カナン、米国の電力事業への露出を深めつつ、AI-HPC統合と大規模エネルギー開発へシフト
カナン株式会社は、西テキサスでの新たな買収により、米国のマイニング事業を拡大しています。同社は、Cipher Miningが運営する3つのビットコインマイニングサイトの合弁事業における49%の出資を取得しました。この動きにより、マイニング競争の激化を背景に、北米の電力資産への存在感を強める方針です。経営陣はまた、エネルギー関連インフラやAI重視の施設への広範なシフトも示唆しています。
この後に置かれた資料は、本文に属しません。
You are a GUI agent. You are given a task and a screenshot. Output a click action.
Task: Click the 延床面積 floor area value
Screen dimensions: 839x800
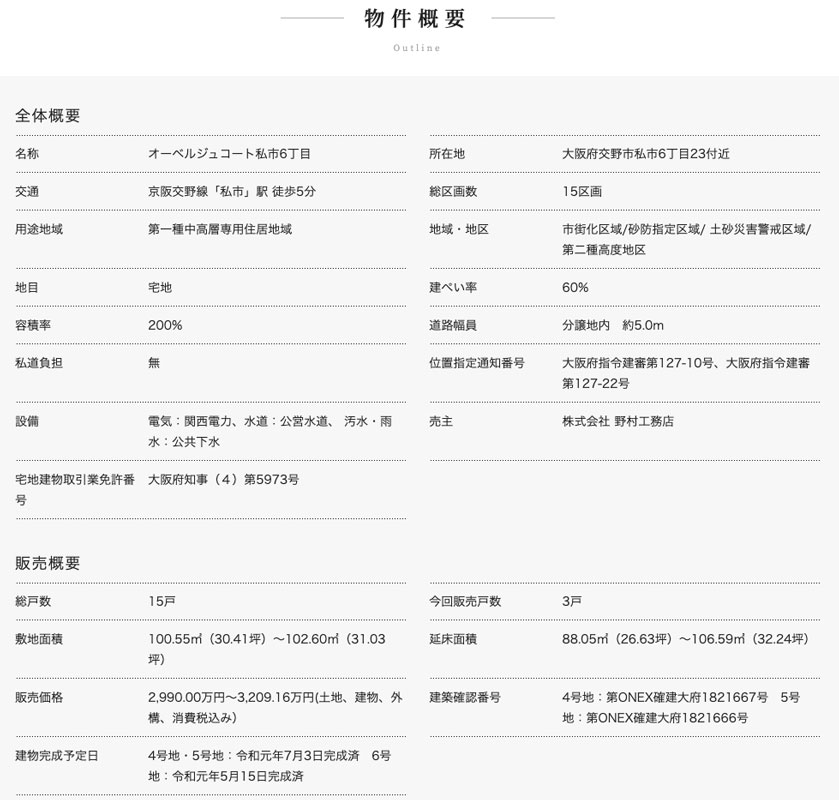pos(685,639)
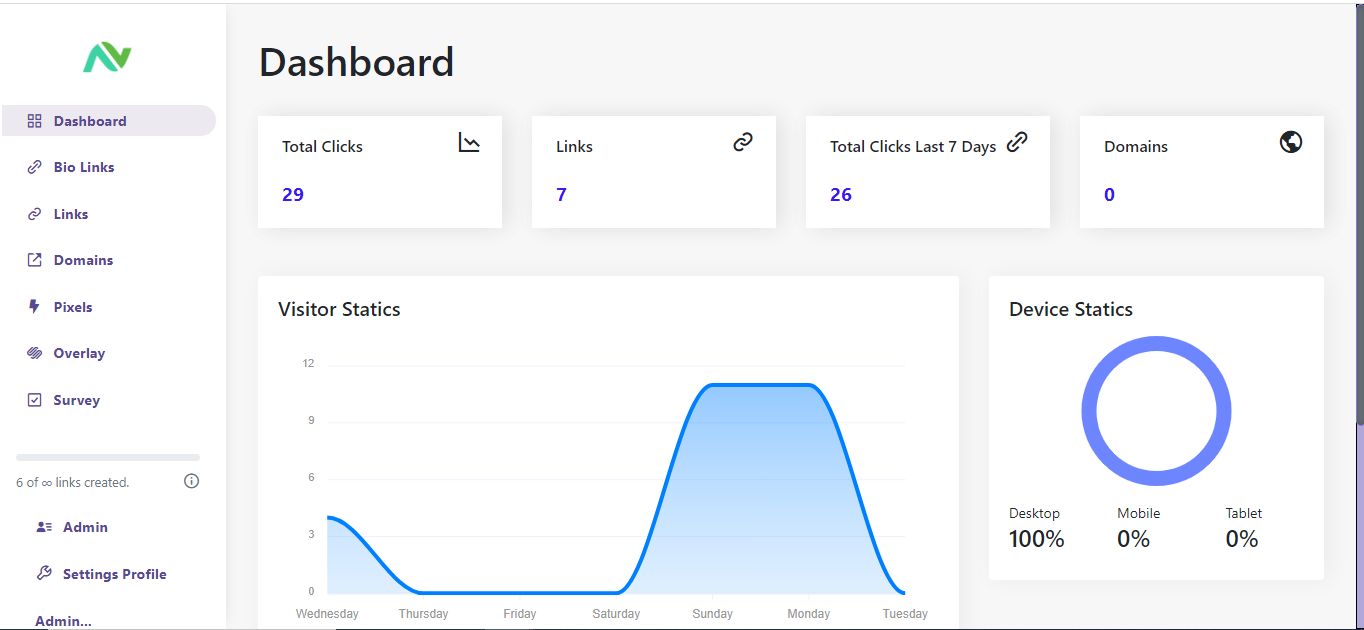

この合意により、カナンはABCプロジェクトの49%の出資権を獲得しました。これにはAlborz LLC、Bear LLC、Chief Mountain LLCが含まれます。WindHQは残りの51%を保持し、運営パートナーとして引き続き関与します。公開情報によると、これらのサイトは合計120メガワットの電力容量と約4.4エクハッシュ/秒の稼働ハッシュレートを提供しています。
取引の主な詳細は以下の通りです:
張南庚(ナンゲン・チャン)会長兼CEOは、この取引をカナンの北米デジタル資産展開の規律ある拡大と表現しました。彼は、低コストのテキサス電力への露出増加が、独自ハードウェアと長期的なインフラ戦略と一致すると述べています。また、Cipherを重要な株主として歓迎し、共同ガバナンス基準を共有していることを強調しました。
この取引の対価は約3,975万ドルでした。これに対し、カナンはCipherに対して8億6,643万9,900株のクラスA普通株を発行し、これは53,762,660米国預託証券(ADS)に相当し、1 ADSあたり0.7394ドルで取引されました。さらに、これらの株式は6ヶ月のロックアップ期間の対象です。
加えて、カナンはCipherから6,840台のマイニングリグを購入しました。これらのマシンは2025年7月にCipherに販売され、Black Pearlサイトで運用されていました。現在、同施設はAIと高性能コンピューティングのデータセンターに改装中です。
最近の財務結果は拡大計画を後押ししています。第4四半期の収益は1億9600万ドルに達し、前年同期比121%増となりました。これは、過去3年間で最も強い四半期売上高であり、主にマイニングマシンの需要増によるものです。
収益の回復にもかかわらず、市場の反応は慎重なままです。Yahoo Financeによると、ナスダック上場の株価は月曜日に5.71%下落しました。年初来では44%の下落となり、ビットコインマイニング株全体の圧力を反映しています。